By Ty Alper, The Daily Californian
By now, many have seen the video (embedded below) of police beating UC Berkeley students on campus Wednesday night. Some of the students were linking arms and had refused commands to move. Instead of arresting them, police in riot gear began beating them with batons. The video — in which the students’ shock is palpable — is hard to watch. Unfortunately, the response of the UC Berkeley administration has been equally disturbing.
On Thursday afternoon, UC Berkeley Chancellor Robert Birgeneau offered the following justification for the officers’ violence:
It is unfortunate that some protesters chose to obstruct the police by linking arms and forming a human chain to prevent the police from gaining access to the tents. This is not non-violent civil disobedience. By contrast, some of the protesters chose to be arrested peacefully; they were told to leave their tents, informed that they would be arrested if they did not, and indicated their intention to be arrested. They did not resist arrest or try physically to obstruct the police officers’ efforts to remove the tent. These protesters were acting in the tradition of peaceful civil disobedience, and we honor them. We regret that, given the instruction to take down tents and prevent encampment, the police were forced to use their batons to enforce the policy. We regret all injuries, to protesters and police, that resulted from this effort.

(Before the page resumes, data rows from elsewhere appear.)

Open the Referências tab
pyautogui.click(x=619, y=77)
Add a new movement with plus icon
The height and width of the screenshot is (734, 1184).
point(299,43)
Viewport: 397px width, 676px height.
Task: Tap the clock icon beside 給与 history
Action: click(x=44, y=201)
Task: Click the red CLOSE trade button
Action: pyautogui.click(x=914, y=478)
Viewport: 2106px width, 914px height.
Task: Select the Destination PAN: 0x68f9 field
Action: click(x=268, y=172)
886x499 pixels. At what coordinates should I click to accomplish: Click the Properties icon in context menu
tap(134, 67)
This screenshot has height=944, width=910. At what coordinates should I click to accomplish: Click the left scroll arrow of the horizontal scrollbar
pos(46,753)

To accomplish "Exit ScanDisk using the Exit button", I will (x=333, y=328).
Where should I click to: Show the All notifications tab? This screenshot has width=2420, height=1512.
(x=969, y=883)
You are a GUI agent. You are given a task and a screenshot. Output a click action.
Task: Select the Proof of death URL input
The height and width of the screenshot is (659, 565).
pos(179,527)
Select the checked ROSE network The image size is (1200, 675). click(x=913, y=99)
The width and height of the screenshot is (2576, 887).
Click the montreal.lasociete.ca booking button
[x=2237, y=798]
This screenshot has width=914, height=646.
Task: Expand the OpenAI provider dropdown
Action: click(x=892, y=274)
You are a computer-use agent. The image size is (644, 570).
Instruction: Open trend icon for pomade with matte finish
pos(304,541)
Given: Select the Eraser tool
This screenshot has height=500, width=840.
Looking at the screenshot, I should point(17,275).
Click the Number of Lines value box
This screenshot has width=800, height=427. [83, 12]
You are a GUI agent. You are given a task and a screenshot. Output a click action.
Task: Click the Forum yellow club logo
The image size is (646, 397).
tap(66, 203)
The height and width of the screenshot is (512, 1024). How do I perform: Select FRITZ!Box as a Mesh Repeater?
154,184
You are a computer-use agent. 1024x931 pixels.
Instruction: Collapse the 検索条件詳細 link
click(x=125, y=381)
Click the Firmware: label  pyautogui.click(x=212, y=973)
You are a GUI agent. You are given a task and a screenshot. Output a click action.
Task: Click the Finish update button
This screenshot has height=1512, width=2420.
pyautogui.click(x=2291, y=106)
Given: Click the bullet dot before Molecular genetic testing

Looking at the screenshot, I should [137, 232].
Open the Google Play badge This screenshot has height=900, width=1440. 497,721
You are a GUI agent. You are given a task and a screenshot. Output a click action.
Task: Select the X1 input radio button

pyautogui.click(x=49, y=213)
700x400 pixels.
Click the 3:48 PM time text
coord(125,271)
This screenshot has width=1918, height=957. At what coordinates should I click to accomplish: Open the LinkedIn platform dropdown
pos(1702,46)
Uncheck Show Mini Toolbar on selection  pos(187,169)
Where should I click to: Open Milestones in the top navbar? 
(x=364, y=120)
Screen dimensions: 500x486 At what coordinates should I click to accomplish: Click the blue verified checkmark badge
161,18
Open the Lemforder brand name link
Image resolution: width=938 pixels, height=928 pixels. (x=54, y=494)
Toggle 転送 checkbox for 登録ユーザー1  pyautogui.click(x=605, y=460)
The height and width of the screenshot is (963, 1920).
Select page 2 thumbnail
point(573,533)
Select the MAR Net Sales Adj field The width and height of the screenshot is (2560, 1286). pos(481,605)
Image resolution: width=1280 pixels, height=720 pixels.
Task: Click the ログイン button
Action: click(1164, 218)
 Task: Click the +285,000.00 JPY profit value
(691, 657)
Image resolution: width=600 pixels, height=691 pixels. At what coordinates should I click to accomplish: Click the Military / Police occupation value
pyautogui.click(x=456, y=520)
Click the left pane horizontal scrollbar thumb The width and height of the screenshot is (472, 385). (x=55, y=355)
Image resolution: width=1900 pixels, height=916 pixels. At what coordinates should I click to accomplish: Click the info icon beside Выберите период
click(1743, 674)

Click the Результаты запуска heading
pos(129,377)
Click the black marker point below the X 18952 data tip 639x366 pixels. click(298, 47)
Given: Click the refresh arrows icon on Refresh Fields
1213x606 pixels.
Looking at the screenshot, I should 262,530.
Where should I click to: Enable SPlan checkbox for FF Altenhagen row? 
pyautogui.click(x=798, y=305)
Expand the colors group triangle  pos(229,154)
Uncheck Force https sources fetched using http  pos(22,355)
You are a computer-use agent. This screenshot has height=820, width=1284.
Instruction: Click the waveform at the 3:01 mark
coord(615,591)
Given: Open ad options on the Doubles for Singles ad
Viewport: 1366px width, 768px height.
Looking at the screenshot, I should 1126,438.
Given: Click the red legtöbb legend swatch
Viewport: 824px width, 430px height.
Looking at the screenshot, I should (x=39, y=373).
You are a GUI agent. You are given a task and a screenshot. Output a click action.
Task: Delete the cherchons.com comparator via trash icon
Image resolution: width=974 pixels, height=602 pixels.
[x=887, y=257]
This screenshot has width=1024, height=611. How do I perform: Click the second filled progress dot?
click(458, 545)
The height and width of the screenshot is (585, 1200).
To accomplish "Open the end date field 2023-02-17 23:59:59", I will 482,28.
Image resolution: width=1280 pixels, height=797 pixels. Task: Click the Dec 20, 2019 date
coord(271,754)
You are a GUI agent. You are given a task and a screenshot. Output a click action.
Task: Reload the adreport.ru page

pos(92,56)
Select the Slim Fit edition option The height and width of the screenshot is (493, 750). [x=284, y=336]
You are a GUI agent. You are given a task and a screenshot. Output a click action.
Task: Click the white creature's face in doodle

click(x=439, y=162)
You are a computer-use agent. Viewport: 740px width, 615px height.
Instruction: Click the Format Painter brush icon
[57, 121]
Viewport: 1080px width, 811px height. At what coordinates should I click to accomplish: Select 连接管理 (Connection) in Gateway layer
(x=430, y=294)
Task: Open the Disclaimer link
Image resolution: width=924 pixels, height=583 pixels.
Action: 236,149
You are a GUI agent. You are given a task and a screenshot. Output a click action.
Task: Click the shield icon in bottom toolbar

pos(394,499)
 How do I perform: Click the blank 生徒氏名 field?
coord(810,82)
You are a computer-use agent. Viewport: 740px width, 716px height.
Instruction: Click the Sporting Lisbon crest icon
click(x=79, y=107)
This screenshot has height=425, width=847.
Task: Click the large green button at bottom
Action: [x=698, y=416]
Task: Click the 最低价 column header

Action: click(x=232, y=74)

Bizarrely, the Chancellor suggests that the difference between protestors engaging in a) honorable civil disobedience and b) police obstruction justifying violence is whether the protestors are linking arms with each other. Since when is linking arms and standing ground not non-violent civil disobedience? Would the beating have been necessary if the students had gone limp, or would that somehow have been more “honorable” than linking arms? Do students protesting on campus need to tell police officers they are willing to submit to arrest in order to avoid being beaten?
The chancellor wrote Thursday that the UC Berkeley Police Review Board will “ultimately determine whether police used excessive force under the circumstances.” We know what the chancellor thinks. He thinks the students in the video below were violent (or, in his words, “not non-violent”). For this reason, it was necessary for the police to beat them. In fact, he wrote that the police were “forced” to use their batons.
The chancellor’s letter was also signed by UC Berkeley’s provost and vice chancellor for student affairs. I trust that the Police Review Board will not be deterred from conducting an independent review, despite the very public backing of the police action by Berkeley’s top officials. Whether these officials will learn from whatever conclusions the Police Review Board draws, however, is an open question. Recent experience leaves me skeptical.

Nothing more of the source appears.